'''

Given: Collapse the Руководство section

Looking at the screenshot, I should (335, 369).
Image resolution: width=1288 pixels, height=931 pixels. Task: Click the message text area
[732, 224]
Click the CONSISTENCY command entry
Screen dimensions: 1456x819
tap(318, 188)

'''

**OBJECTIVE:** Format the lines from the one containing "Image resolution: width=1288" through the end of the records as a Markdown table with the columns Number and Record line, numbering each row and leaving out any blank lines.

**RESULT BELOW:**
| Number | Record line |
|---|---|
| 1 | Image resolution: width=1288 pixels, height=931 pixels. Task: Click the message text area |
| 2 | [732, 224] |
| 3 | Click the CONSISTENCY command entry |
| 4 | Screen dimensions: 1456x819 |
| 5 | tap(318, 188) |